El estudiante del Colegio de Ciencias Humanidades (CCH) Plantel Azcapotzalco cuenta que no había día en que los sonidos musicales no se hicieran presentes en su cabeza, así que los memorizó y los trasladó a una flauta; su oído fue su guía y aliado.

Con la práctica constante del conocimiento que adquiría en internet y en la televisión, se dio cuenta de su capacidad para memorizar y entonar las notas musicales, al grado de “hablar con frases que yo mismo creaba con combinaciones de notas, o sea, en lugar de palabras, hablaba con notas musicales”.

Su conocimiento empírico le dotó de un gusto exacerbado por la música clásica. Cuando Pedro escuchó por primera vez a Wolfgang Amadeus Mozart, fue el impulso final para estudiar música en una Casa de Cultura ubicada en Tultepec, Estado de México.

A dos años de su primer contacto con un piano, Pedro recuerda su primer recital: la Sonata para piano n.º 14 en do sostenido menor Claro de Luna, de Ludwig van Beethoven.

“La primera vez que toqué un piano sentí una gran emoción, como si fuera a dar un concierto. La maestra me vio con habilidad a los 13 años, desde entonces decidió enseñarme la lectura de partituras porque lo primero que toqué fue aprendido en internet”.
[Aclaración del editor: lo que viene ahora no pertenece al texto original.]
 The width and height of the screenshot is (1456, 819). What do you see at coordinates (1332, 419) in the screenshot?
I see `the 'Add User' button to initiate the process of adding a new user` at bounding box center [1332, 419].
A sus 16 años, Pedro está a unos meses de iniciar el propedéutico para estudiar piano en la Facultad de Música de la UNAM. “La música es una constante lucha de trabajo. Antes invertía hasta cinco horas diarias escuchando a Mozart para desarrollar mi talento por cuenta propia, ahora sólo me veo trabajando con orquestas, incluso, fuera del país, y para eso debo seguir preparándome, estudiando música”.